CA Nîmes, 1re ch. civ., 14 mars 2019, n° 17-03531
NÎMES
Arrêt
Infirmation partielle
PARTIES
Demandeur :
Orange Lease (SA)
Défendeur :
Pacodel (SCI)
COMPOSITION DE LA JURIDICTION
Président :
Mme Blume
Conseillers :
Mmes Hebrard, Toulouse
Avocats :
Mes Sergent, Prevot Lambard, Marmillot
EXPOSE DU LITIGE
La SCI Pacodel a souscrit le 25 novembre 2014 par voie électronique auprès de la SA Orange Lease deux contrats de location financière destinés à financer l'installation de matériels télématiques.
Les matériels objets de ces deux contrats ont été livrés et installés les 5 et 14 janvier 2015, comme en attestent les procès-verbaux de réception et de mise en service qui ont été signés sans réserve par la SCI Pacodel et la SA Orange.
La SCI Pacodel a cessé de payer les loyers afférents aux deux contrats de location financière précités à compter du 1er mars 2016.
Par lettres recommandées des 29 mars 2016, 19 avril 2016, 27 avril 2016, 5 mai 2016, 13 mai 2016, 16 mai 2016, 30 mai 2016 et 7 juillet 2016, la SA Orange Lease a mis en demeure la SCI Pacodel de payer les loyers échus non réglés, précisant qu'à défaut il serait fait application de l'article 3 des conditions générales aux termes desquelles en cas de non-paiement des loyers 15 jours après mise en demeure, le contrat est résilié et deviennent exigibles les loyers à échoir majorés de 10 %.
La SCI Pacodel n'a pas déféré à ces mises en demeure et les deux contrats se sont trouvés résiliés pour défaut de paiement des loyers en application des dispositions de l'article 3 des conditions générales.
Par acte du 15 décembre 2016, la SA Orange Lease a assigné la SCI Pacodel en paiement devant le tribunal de grande instance de Carpentras.
Par jugement contradictoire du 9 août 2017, le tribunal de grande instance de Carpentras, après avoir relevé qu'il n'existait aucune ambiguïté quant à la validité des contrats litigieux, ni quant aux signataires, a, sous bénéfice de l'exécution provisoire, condamné la SCI Pacodel à payer à la SA Orange Lease la somme de 2 017,85 euros au titre des loyers échus pour les deux contrats NZ13181 et NZ13334, a dit que ces sommes seront assorties des intérêts au taux légal à compter de la mise ne demeure du 29 mars 2016, a débouté la SA Orange Lease de ses demandes au titre des clauses pénales prévues aux contrats en cas de résiliation pour non-paiement des loyers ainsi que de ses demandes au titre de l'indemnité contractuelle de 10 %, et a condamné la SCI Pacodel à payer la somme de 1 000 euros sur le fondement de l'article 700 du Code de procédure civile ainsi qu'aux entiers dépens.
La SA Orange Lease a relevé appel de cette décision le 8 septembre 2017.

======

__Exercices__
A – Présentez sous forme de liste le paragraphe de l'arrêt qui commence par « Par jugement contradictoire du 9 août 2017 », en conservant ses faits principaux.
B – Reprenez le passage de l'arrêt en commençant aux mots qui contiennent « Par lettres recommandées » et en vous arrêtant après « des conditions générales. ». Renommez « conditions générales » en « conditions générales de location ».

__Données enregistrées__

======

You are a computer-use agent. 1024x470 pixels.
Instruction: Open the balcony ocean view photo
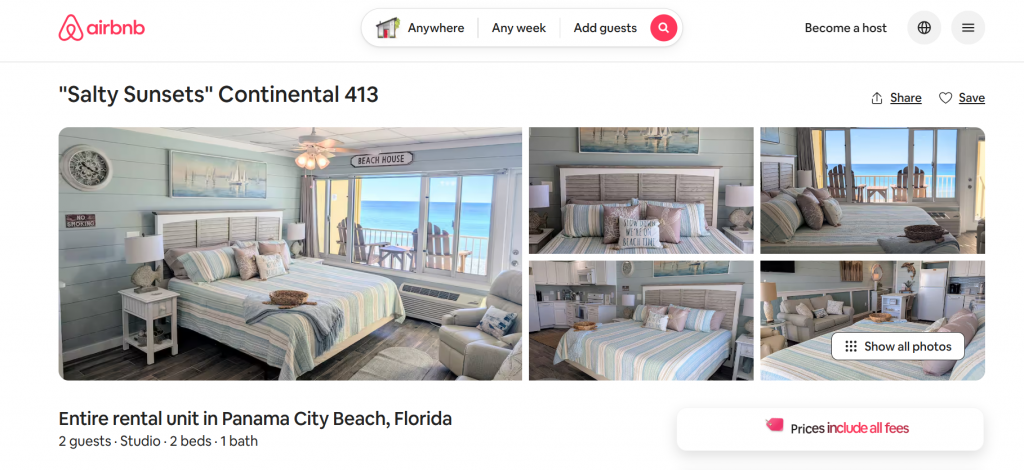872,191
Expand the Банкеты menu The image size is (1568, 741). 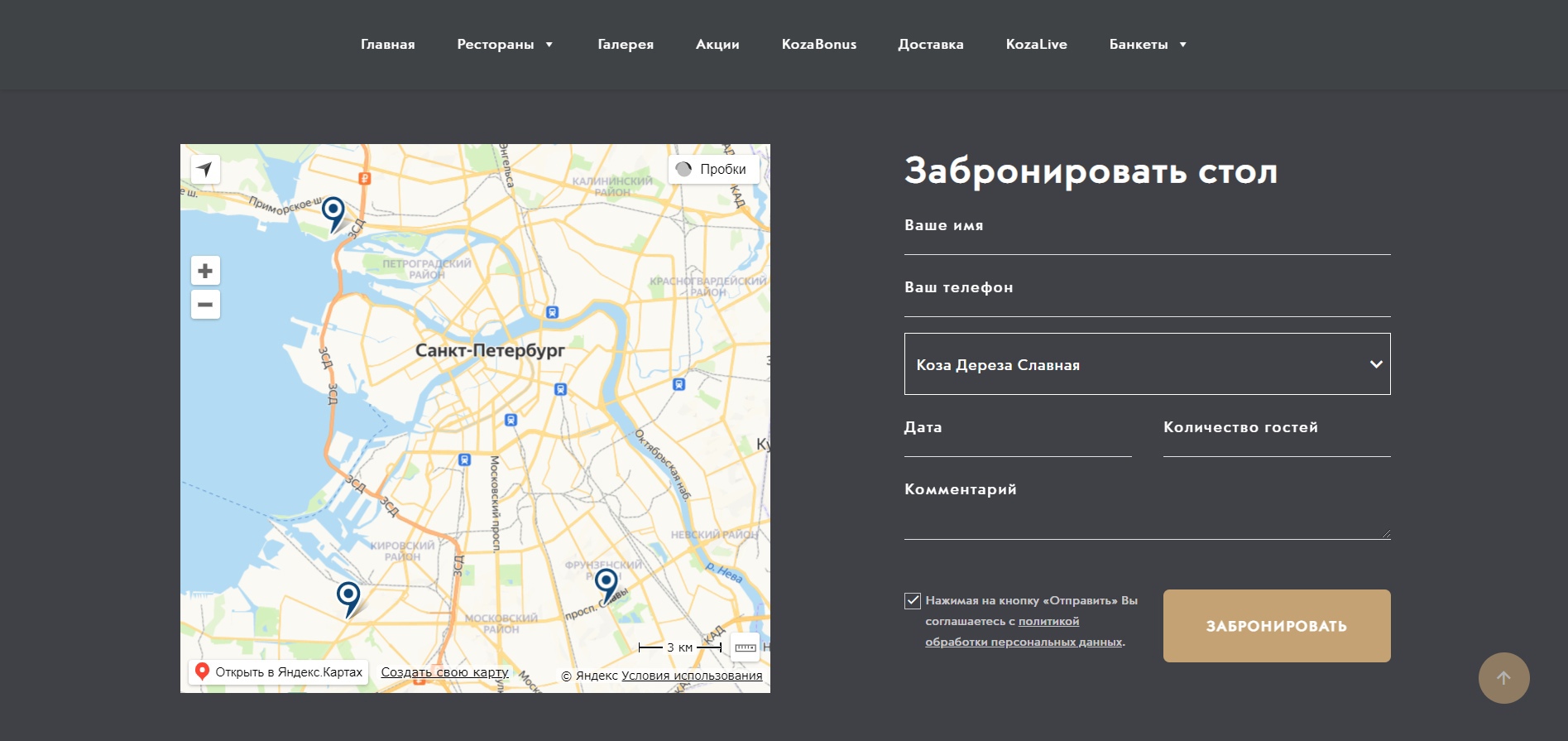click(x=1148, y=44)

======

__Réponses par exercice__
A –
- Jugement contradictoire rendu le 9 août 2017 par le tribunal de grande instance de Carpentras.
- Le tribunal relève qu'il n'existe aucune ambiguïté quant à la validité des contrats litigieux ni quant aux signataires.
- Sous bénéfice de l'exécution provisoire, la SCI Pacodel est condamnée à payer à la SA Orange Lease 2 017,85 euros au titre des loyers échus pour les contrats NZ13181 et NZ13334.
- Ces sommes portent intérêts au taux légal à compter de la mise en demeure du 29 mars 2016.
- La SA Orange Lease est déboutée de ses demandes au titre des clauses pénales prévues en cas de résiliation pour non-paiement des loyers et au titre de l'indemnité contractuelle de 10 %.
- La SCI Pacodel est condamnée à payer 1 000 euros sur le fondement de l'article 700 du Code de procédure civile ainsi qu'aux entiers dépens.

B –
Par lettres recommandées des 29 mars 2016, 19 avril 2016, 27 avril 2016, 5 mai 2016, 13 mai 2016, 16 mai 2016, 30 mai 2016 et 7 juillet 2016, la SA Orange Lease a mis en demeure la SCI Pacodel de payer les loyers échus non réglés, précisant qu'à défaut il serait fait application de l'article 3 des conditions générales de location aux termes desquelles en cas de non-paiement des loyers 15 jours après mise en demeure, le contrat est résilié et deviennent exigibles les loyers à échoir majorés de 10 %.
La SCI Pacodel n'a pas déféré à ces mises en demeure et les deux contrats se sont trouvés résiliés pour défaut de paiement des loyers en application des dispositions de l'article 3 des conditions générales de location.